On a side note, went to see the therapist again on Tuesday. We talked about the last session and she wanted to know how I felt about it. I told her that I might have sounded harsh, but I was truly feeling that just going over my food log wasn't going to change my behavior. However, I also told her that I understood that she was trying to see my patterns so she could better assess how to help me change my behavior.
She then acknowledged that my experience and knowledge do make me more advanced than her regular patients and she is going to keep that in mind and not be so elementary with me.
For that session, we kind of came away with the idea that I end up obsessing over the foods that I tell myself are off-limits. SO, as a one week experiment, I will follow my plan of eating mainly protein, but nothing is off-limits as long as I eat what is on my plan FIRST. So, we'll see how that works for me.

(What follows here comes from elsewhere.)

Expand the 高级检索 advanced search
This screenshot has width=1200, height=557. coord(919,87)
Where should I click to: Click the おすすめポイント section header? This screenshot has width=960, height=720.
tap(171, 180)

I am still not 100% sure, this lady is the right therapist for me, but I am willing to give her a chance. I can't say how my weight is this week. My scale suddenly showed a very big drop of 7 pounds. I weighed in at 173, BUT, I don't trust it. This happened once last fall, and when the scale was moved to sweep and mop, those pounds suddenly reappeared. ha ha But, I enjoy seeing that lower number, so I haven't bothered to move the scale to see if that will make it change. ha ha
Have a great rest of the week and remember to love yourself today!!